Faction represented in the Knesset
- 1959–1965: Mapai
- 1965–1968: Alignment
- 1968–1969: Labor Party
- 1969: Alignment

Personal details
- Born: 11 February 1920 Budapest, Hungary
- Died: 14 December 1992 (aged 72)

= Yosef Fischer =

Israeli politician (1920–1992)

Yosef Fischer (יוסף פישר; 11 February 1920 – 14 December 1992) was an Israeli politician who served as a member of the Knesset for Mapai and its successors between 1959 and 1969.

==Biography==
Born in Budapest in Hungary, Fischer emigrated to Mandatory Palestine in 1935. Between 1938 and 1940 he served in the British Army as a Haganah emissary, before working as a cadet in the Jewish Settlement Police in Hanita and the Haifa Bay area from 1940 until 1943.
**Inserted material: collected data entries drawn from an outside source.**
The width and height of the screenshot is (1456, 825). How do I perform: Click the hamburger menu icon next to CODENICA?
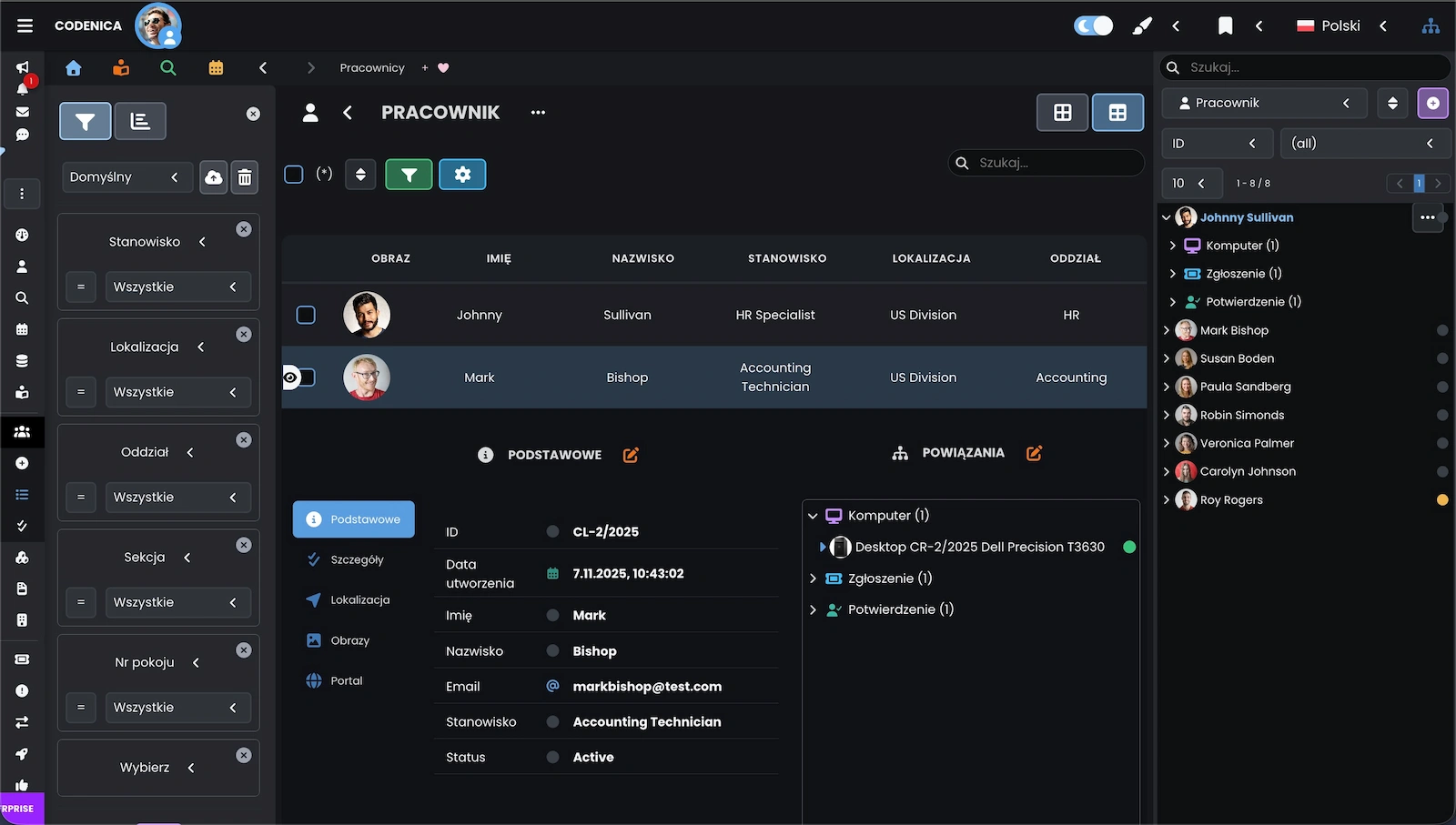click(x=25, y=26)
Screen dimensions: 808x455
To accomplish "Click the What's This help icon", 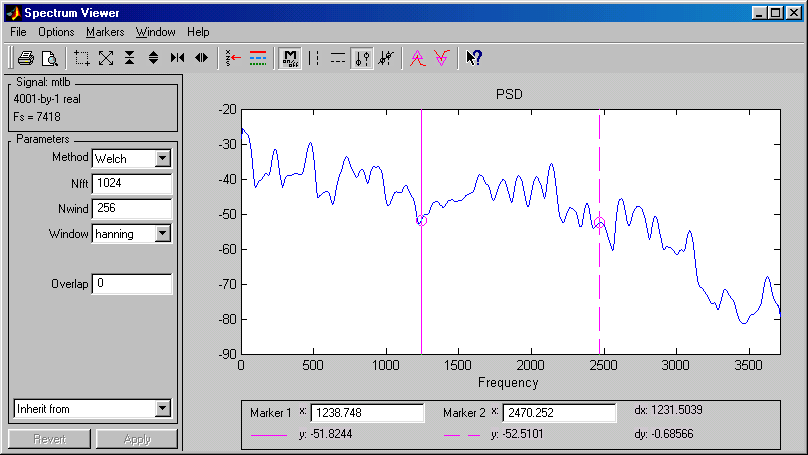I will [475, 58].
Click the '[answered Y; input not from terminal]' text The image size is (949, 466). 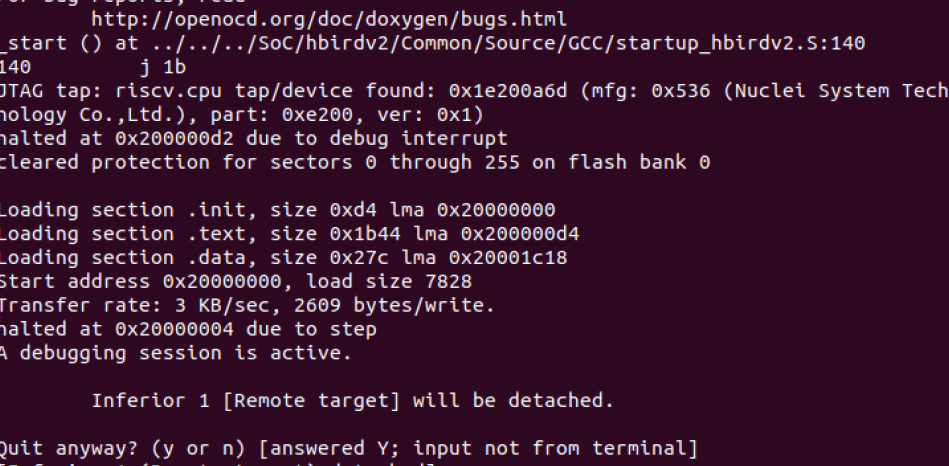[478, 448]
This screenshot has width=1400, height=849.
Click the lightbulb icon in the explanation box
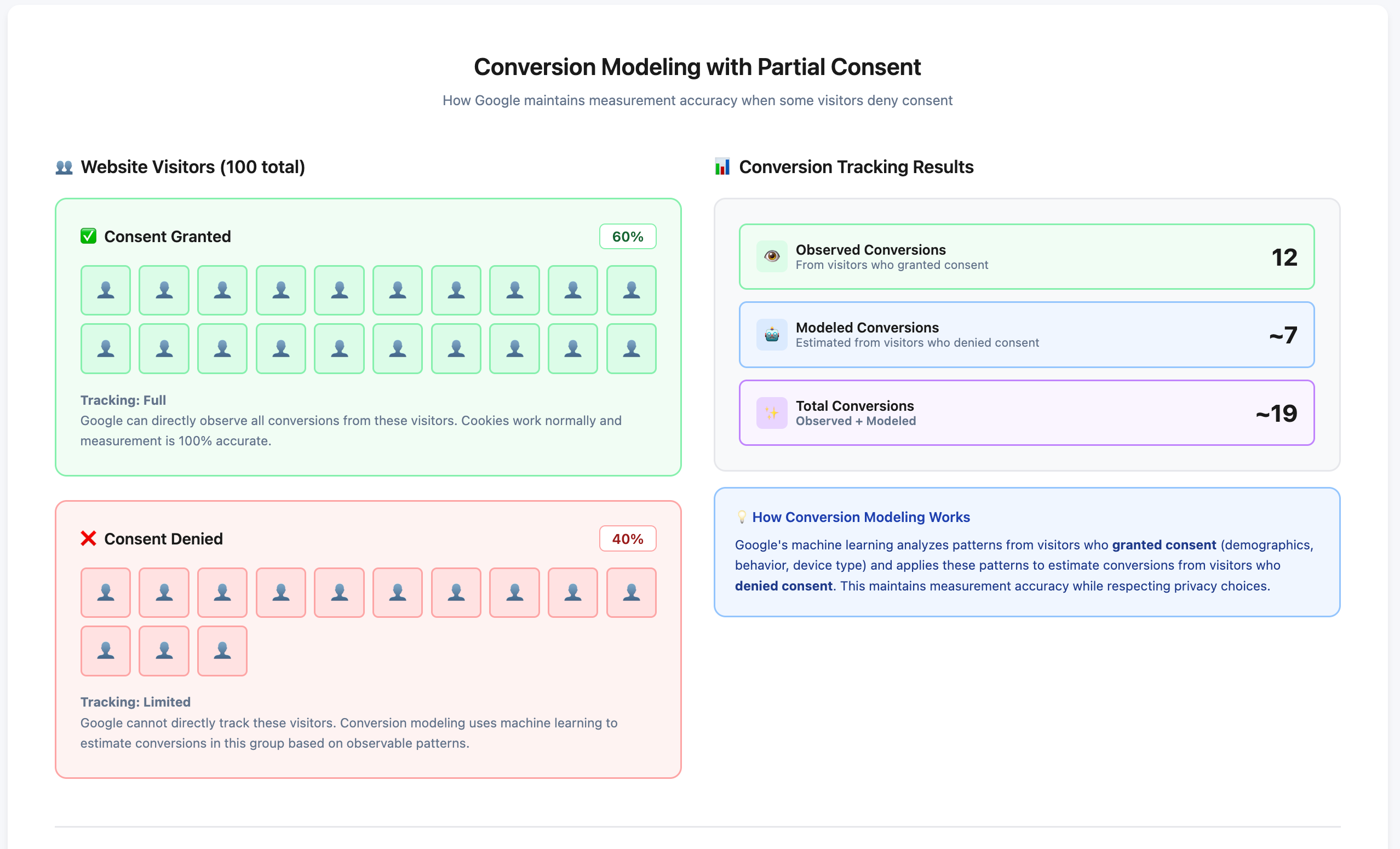tap(742, 517)
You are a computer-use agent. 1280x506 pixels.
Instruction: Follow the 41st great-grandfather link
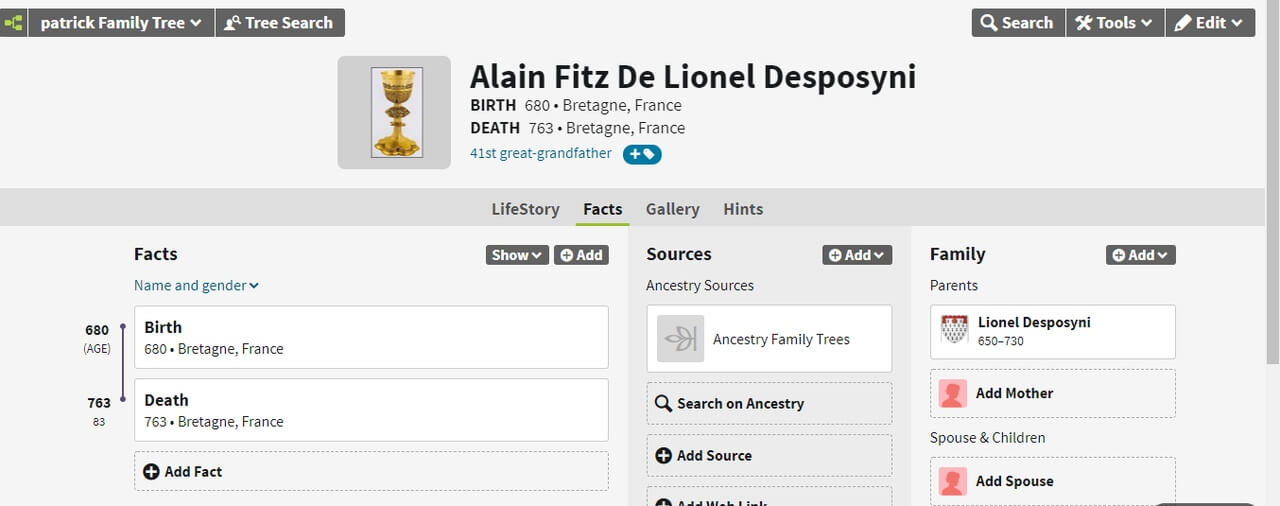[541, 153]
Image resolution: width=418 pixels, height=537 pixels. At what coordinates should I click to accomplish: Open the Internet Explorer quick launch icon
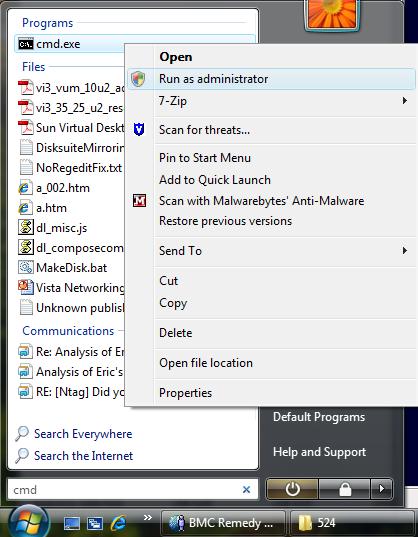click(118, 522)
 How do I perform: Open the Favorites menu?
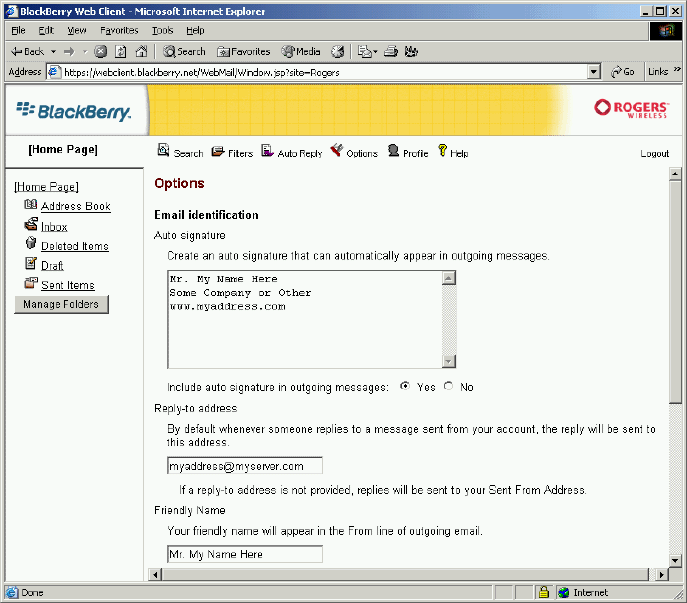[119, 31]
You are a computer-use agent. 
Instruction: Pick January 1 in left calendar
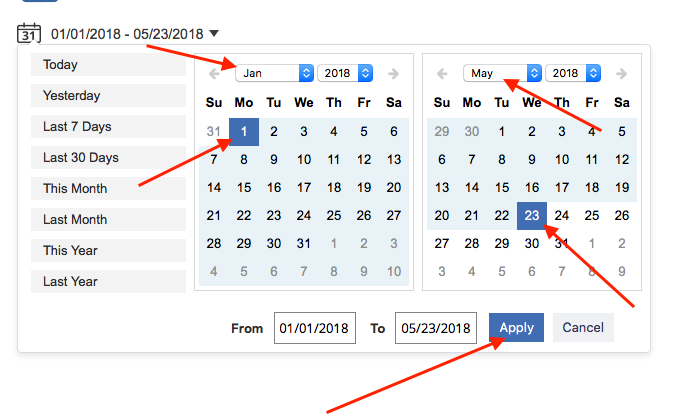[244, 131]
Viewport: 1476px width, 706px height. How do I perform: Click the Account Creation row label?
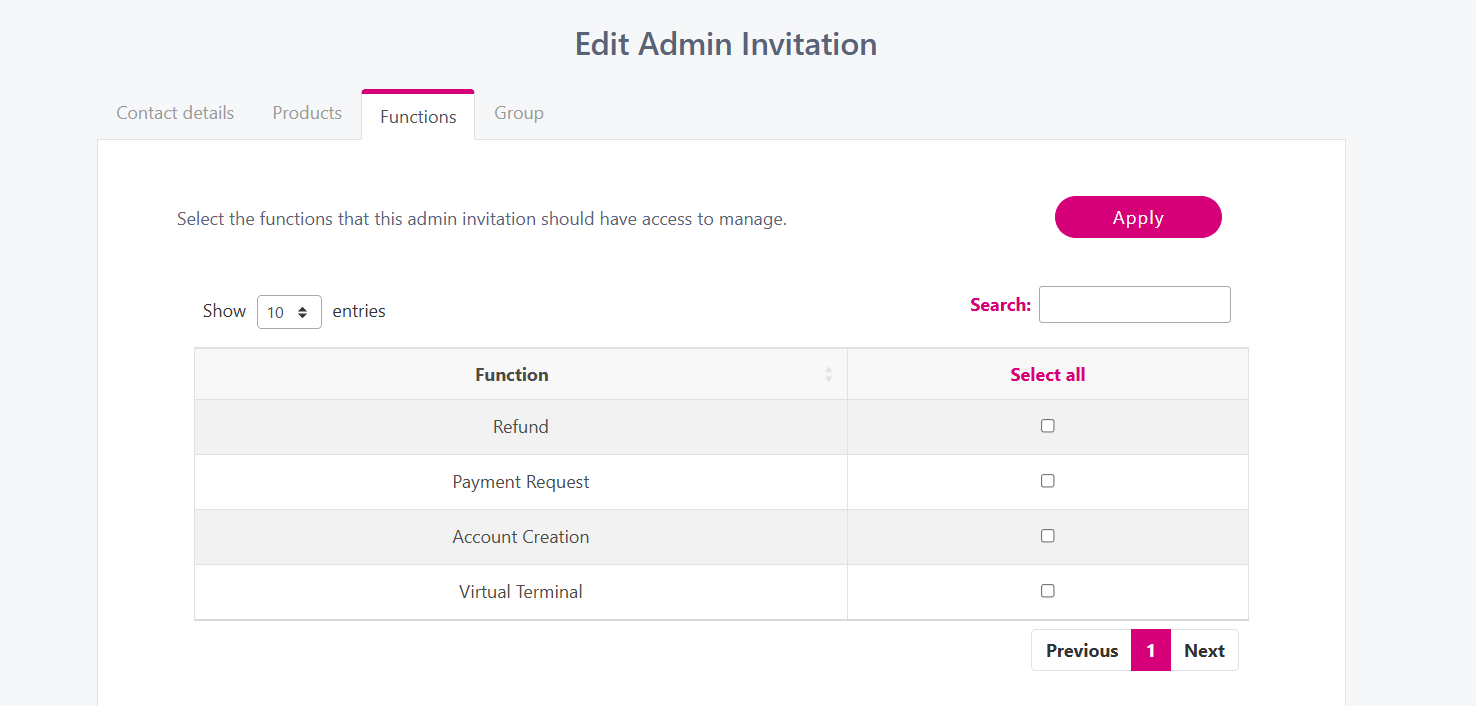[x=520, y=537]
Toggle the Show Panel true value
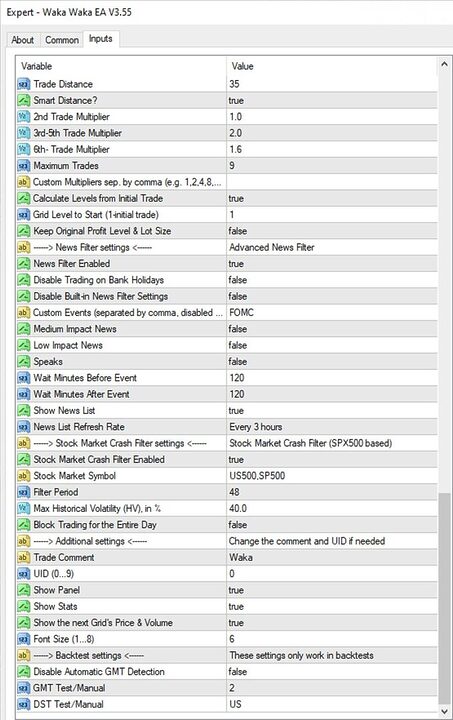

A Haganah instructor, he was commander of the Kfar Azar training camp in 1947. Between 1947 and 1949 he worked as a manager, before establishing a machine shop in 1949 and becoming active in the Small Industries Association.

In 1952 he joined Mapai and was elected to the Knesset on the party's list in 1959. He was re-elected in 1961 and 1965, before losing his seat in the 1969 elections.

He died in 1992 at the age of 72 after being hit by a scooter.